The third is that the company itself frames this as concentrated rather than systemic. The wood activity has about 1,500 customers, no single main customer, and no other material overdue customers beyond net plus 270 days without a specific provision. So the question here is not whether the entire credit model in wood has broken. The question is whether this old scar will keep appearing in future filings even after Lod has already been converted into a booked asset, or whether the next step will finally bring resolution in Tel Aviv-Jaffa or further erosion of the remaining balance.

What Has To Happen Next For This Chapter To Actually Close

The first checkpoint is straightforward: there needs to be either a decision or at least concrete progress in the negotiations with the Tel Aviv-Jaffa municipality over compensation. As long as there is no final outcome, that piece remains far more optional than real.

The second checkpoint is an actual decline in either the remaining provision or the customer balance. That could come through ongoing collections, an improved settlement outcome, or progress on the Tel Aviv-Jaffa compensation. But without numerical movement, investors are left with the same conclusion: part of the old debt still has not translated into clean value.

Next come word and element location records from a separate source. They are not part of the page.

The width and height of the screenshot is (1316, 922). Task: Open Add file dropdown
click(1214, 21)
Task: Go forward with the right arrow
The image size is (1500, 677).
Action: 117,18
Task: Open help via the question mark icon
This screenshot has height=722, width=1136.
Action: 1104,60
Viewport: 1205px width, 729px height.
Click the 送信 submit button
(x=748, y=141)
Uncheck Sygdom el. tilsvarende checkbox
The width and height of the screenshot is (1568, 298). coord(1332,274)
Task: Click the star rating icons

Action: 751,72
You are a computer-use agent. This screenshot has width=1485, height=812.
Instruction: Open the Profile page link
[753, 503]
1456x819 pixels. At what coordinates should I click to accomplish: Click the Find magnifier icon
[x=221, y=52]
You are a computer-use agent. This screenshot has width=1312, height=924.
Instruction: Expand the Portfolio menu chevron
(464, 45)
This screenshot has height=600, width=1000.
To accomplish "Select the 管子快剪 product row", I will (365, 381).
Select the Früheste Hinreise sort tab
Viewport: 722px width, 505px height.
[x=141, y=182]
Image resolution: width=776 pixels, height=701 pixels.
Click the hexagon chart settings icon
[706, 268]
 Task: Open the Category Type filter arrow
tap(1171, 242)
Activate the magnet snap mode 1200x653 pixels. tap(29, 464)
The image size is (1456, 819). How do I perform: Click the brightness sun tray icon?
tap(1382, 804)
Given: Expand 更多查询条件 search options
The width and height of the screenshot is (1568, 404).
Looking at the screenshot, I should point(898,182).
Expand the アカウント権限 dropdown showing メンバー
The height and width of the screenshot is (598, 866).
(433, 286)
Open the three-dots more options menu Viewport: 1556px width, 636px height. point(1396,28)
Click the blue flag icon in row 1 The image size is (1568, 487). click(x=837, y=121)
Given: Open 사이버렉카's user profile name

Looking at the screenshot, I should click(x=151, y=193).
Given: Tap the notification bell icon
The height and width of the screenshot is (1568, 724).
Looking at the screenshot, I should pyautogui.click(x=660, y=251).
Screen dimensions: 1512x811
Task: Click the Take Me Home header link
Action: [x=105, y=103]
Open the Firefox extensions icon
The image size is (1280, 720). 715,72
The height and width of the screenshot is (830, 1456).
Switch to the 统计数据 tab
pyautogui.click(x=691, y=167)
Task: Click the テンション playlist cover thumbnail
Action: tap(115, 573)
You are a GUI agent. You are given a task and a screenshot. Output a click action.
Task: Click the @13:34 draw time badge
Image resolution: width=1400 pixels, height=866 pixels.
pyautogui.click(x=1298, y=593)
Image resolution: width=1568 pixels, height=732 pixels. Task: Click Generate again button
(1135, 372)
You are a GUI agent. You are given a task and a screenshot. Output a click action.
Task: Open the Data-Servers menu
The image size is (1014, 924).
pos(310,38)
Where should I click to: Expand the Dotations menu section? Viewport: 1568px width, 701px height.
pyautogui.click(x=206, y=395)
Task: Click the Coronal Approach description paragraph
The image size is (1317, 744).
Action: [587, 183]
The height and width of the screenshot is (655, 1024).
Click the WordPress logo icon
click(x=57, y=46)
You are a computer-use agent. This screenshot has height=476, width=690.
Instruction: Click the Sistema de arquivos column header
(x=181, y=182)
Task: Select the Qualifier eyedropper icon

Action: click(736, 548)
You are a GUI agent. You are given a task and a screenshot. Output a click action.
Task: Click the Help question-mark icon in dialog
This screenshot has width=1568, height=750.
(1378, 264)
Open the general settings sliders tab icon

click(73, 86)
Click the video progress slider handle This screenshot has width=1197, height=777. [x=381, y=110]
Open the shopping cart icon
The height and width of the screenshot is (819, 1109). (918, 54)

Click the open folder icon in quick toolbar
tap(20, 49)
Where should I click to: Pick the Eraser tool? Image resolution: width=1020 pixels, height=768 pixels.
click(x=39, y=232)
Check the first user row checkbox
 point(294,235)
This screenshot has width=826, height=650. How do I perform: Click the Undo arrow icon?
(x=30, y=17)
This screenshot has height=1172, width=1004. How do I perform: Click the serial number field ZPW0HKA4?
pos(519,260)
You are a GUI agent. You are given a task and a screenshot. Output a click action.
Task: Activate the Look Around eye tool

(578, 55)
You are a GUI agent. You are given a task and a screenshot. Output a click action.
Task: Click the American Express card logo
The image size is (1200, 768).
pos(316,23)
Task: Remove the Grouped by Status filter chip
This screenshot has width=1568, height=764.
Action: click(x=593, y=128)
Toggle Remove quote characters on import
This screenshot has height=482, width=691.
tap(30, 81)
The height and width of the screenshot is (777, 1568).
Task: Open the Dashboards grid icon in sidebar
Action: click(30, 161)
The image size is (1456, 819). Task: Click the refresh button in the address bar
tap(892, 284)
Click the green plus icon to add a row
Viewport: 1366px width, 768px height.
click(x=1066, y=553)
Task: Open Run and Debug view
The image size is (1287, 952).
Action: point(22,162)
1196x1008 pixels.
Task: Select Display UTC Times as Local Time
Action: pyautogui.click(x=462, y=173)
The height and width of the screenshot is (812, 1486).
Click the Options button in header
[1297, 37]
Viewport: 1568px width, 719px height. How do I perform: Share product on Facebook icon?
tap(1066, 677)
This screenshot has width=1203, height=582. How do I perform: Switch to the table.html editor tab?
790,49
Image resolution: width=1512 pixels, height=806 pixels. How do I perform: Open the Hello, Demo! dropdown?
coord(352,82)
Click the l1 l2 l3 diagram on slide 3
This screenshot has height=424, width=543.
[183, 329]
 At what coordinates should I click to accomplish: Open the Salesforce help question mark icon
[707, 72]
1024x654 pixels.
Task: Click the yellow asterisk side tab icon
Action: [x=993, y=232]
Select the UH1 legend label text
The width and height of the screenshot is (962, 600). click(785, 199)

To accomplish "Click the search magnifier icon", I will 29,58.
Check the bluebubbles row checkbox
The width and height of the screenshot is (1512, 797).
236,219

The third checkpoint is keeping this case isolated from the rest of the customer book. As of year-end 2025, the company still allows this to be read as a legacy case rather than a fresh deterioration. If future disclosures show other material customers moving into severe arrears or requiring specific provisions, that calm read would no longer hold.


The right read today is fairly simple. Lod has already moved from promise to booked asset, so part of the old settlement is genuinely resolved. But the settlement as a whole is still not behind Hiron. As long as a NIS 7.013 million specific provision remains, and as long as the Tel Aviv-Jaffa rights depend on an outside decision that still has not arrived, the last piece of the settlement should be read as contingent upside rather than as value already fully settled into the balance sheet.

This is not a new balance-sheet drama, but it is not a footnote either. It is a small but useful test of Hiron’s balance-sheet quality: whether even the harder edges of old recovery cases eventually become cash or definite assets, or whether part of them remains unresolved long after the easier piece has already been booked.